Giant solar producers in China are ruling out any recovery in panel exports to the US as a recently enacted law targeting forced labor has stalled negotiations between US project developers and some foreign manufacturers.

China-based module producers, the world’s largest, expect no significant lift in shipments to the US in the third quarter and a high risk to fourth quarter shipments, according to Daiwa Capital Markets analyst Dennis Ip, who cited conversations with company officials. 

The key concern is the US Uyghur Forced Labor Prevention Act, which went into effect in June and targets goods produced in China’s Xinjiang region, a hub of the solar supply chain.

Resolving issues over equipment supply could be a “dark cloud” over the solar industry for six months, according to analysts at Roth Capital Partners. That could dampen the outlook for US clean energy even as optimism grows that Washington could pass a sweeping climate and tax legislation package.

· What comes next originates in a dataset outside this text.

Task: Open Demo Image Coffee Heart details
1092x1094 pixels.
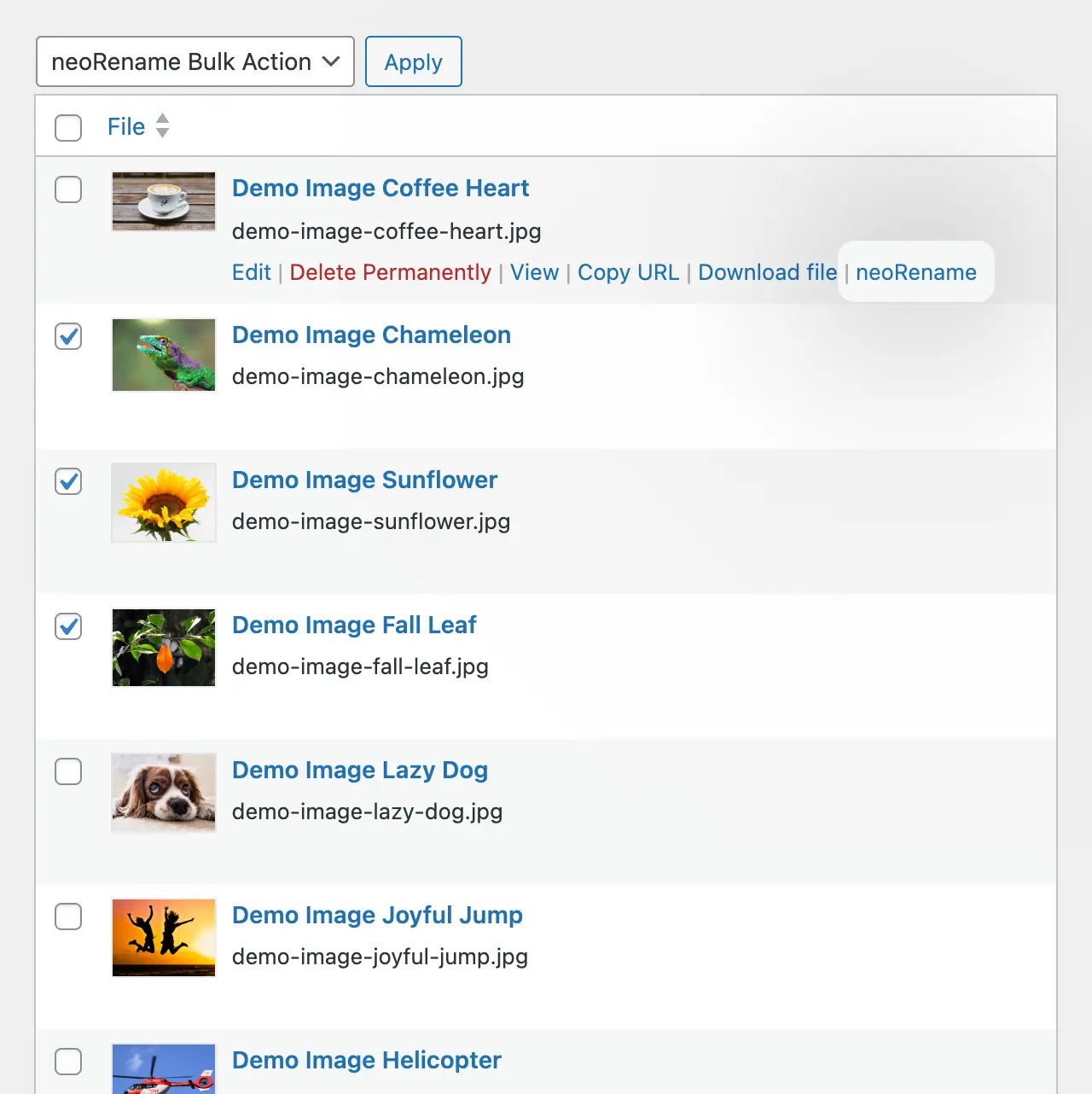Action: pos(380,188)
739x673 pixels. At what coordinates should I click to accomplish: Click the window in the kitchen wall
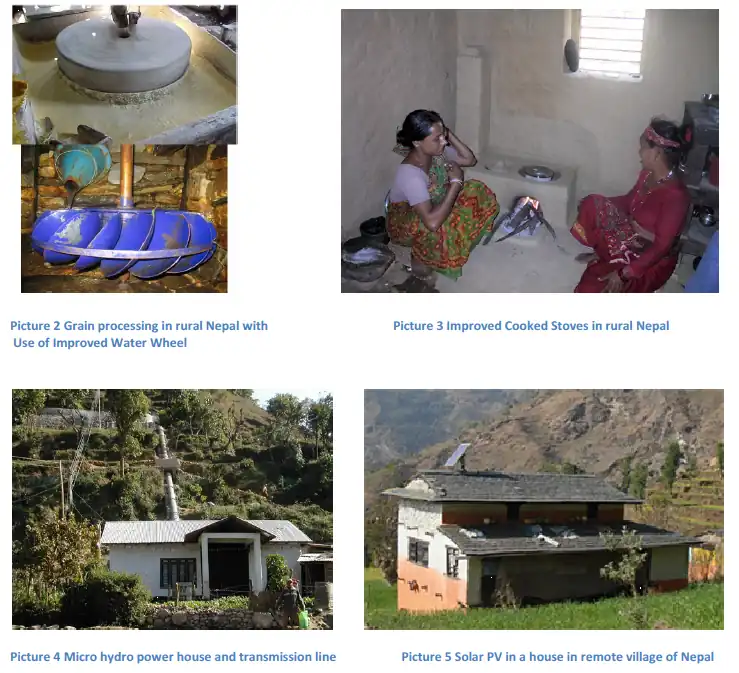click(612, 42)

The forced labor law “continues to be a challenging situation,” Roth analysts including Philip Shen said in the July 30 note. “Specifically, neither side wants the risk, and the parties are having a difficult time figuring out how to share the risk.”

US imports of solar power equipment tumbled 16% over the first five months of the year, according to BloombergNEF. Daiwa forecasts full-year installations at about 23 gigawatts, down 14% from 2021.

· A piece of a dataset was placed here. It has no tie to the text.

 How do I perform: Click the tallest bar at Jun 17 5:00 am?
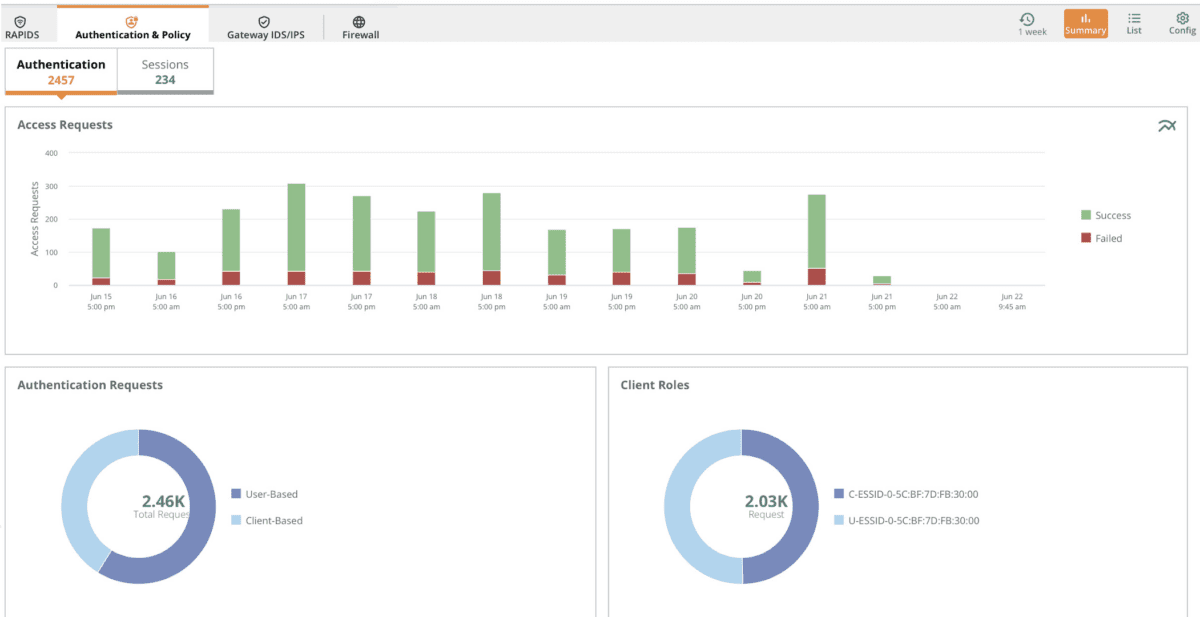click(296, 228)
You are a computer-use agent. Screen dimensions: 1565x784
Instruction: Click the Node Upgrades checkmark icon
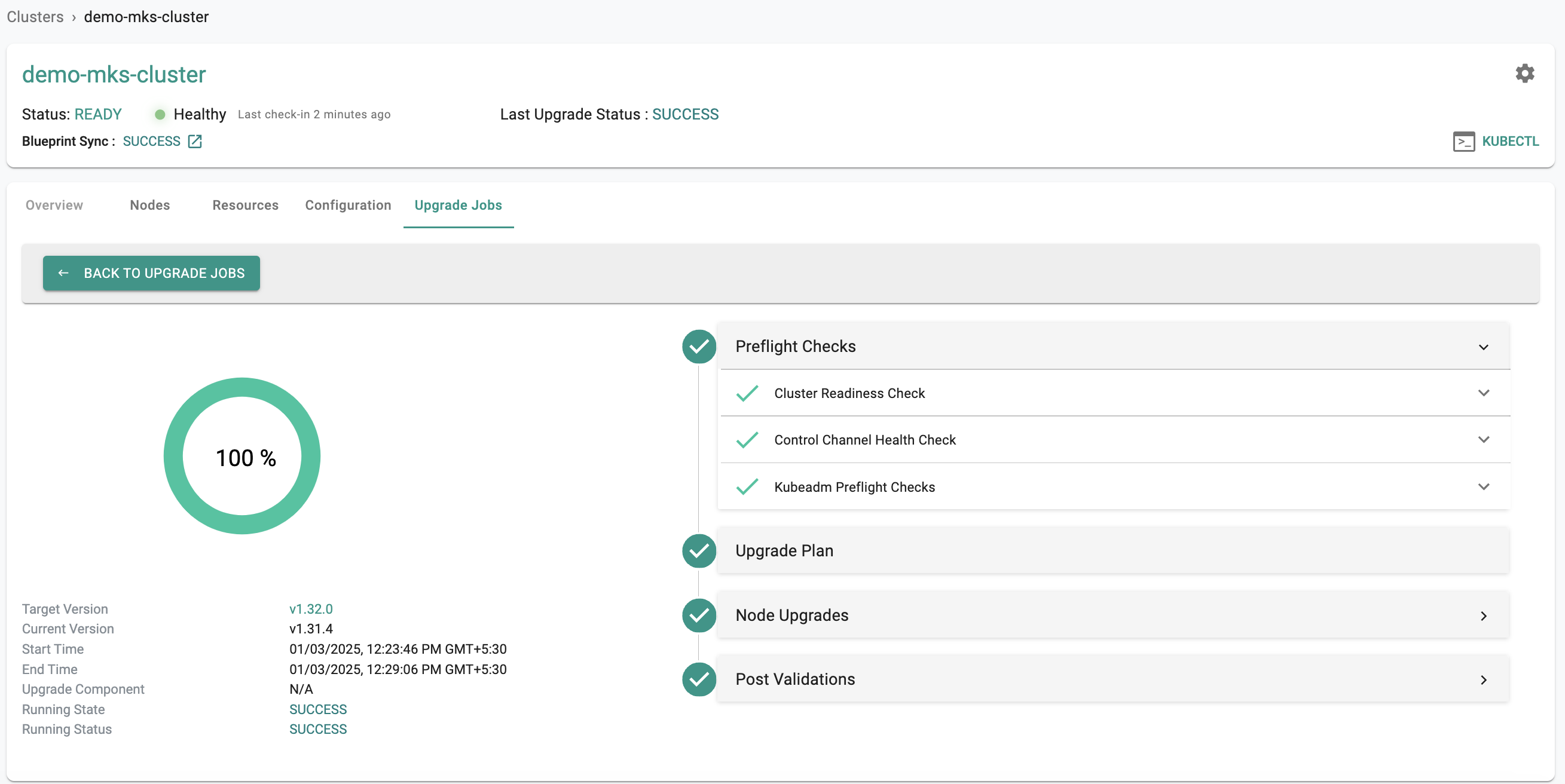click(x=699, y=614)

The US is the second-largest solar market, but it relies on imports for most of its panels. China, by far the largest market, dominates the global supply chain.  

Troubles for US developers stem from a series of political and trade skirmishes with China dating back more than a decade.

The most recent issue is the forced labor act, which bars imports of any product with components made in the Xinjiang region in western China unless it can be proved that forced labor wasn’t used in their manufacturing. Xinjiang is home to several large producers of silicon and polysilicon, the key material used to make solar panels. Some products have already been detained under the new law. 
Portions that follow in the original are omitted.